Kafka 4.3: OAuth assertions, share groups, tiered bootstrap

Stéphane Derosiaux May 23, 2026 10 min read
Kafka 4.3: OAuth assertions, share groups, tiered bootstrap

Apache Kafka 4.3.0 was just released. 25 KIPs, mostly polish across broker, KRaft, and Kafka Streams. Nothing extraordinary, but necessary. In this article, I want to address three of those KIPs. You'll care about them if you run Kafka with OAuth, if you've looked at SQS to get queues, or if you run tiered storage.

  • KIP-1258: OAuth client_credentials with client assertion. No more long-lived client_secret strings in your producer configs.
  • KIP-1240: Share groups configuration. The queue semantics on Kafka are getting better, which helps AI agents running on Kafka.
  • KIP-1023: Follower fetch from the last tiered offset. Some hidden waste in tiered storage finally addressed.

KIP-1258: secret-less OAuth with client assertions

Kafka supports SASL/OAUTHBEARER since KIP-255 (Kafka 2.0), and the client_credentials flow since KIP-768 (Kafka 3.1). The flow is rather simple: the client sends client_id and client_secret to the OAuth token endpoint (HTTP Basic (base64-encoded) or POST), gets back an access token (often a JWT, but to be treated as opaque), and uses it to authenticate to the broker.

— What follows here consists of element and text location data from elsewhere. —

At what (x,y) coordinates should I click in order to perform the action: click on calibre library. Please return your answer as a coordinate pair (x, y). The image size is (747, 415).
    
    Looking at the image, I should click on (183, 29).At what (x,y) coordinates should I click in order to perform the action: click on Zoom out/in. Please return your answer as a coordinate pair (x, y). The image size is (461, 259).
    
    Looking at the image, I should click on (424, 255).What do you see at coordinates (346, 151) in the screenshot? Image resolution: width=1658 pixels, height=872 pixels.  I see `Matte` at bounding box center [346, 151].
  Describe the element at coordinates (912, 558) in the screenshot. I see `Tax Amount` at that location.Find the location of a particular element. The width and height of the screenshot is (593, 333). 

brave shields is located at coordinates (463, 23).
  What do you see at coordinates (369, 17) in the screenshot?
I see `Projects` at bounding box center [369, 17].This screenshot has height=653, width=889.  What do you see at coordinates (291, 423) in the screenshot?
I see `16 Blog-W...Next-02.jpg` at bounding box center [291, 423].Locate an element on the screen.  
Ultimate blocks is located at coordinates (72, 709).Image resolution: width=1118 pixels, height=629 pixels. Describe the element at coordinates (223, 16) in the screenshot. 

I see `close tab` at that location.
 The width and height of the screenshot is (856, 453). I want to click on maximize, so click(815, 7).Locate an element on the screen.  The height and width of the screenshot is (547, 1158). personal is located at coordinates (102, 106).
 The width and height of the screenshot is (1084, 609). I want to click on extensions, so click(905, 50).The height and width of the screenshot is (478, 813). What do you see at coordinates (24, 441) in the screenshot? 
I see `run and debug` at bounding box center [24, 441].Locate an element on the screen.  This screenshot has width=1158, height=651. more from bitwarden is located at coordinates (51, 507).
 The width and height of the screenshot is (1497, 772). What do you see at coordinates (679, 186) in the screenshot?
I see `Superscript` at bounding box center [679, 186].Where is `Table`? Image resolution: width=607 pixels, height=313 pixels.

Simple, that works. But it's also a security liability.

client_secret is a long-lived shared secret. Talk to your security team, that's quite bad. Worse, it's probably stored in your producer's properties file/config. If (when) leaked, this gives an attacker your identity until you rotate it (supposing you know it happened and you have to rotate it).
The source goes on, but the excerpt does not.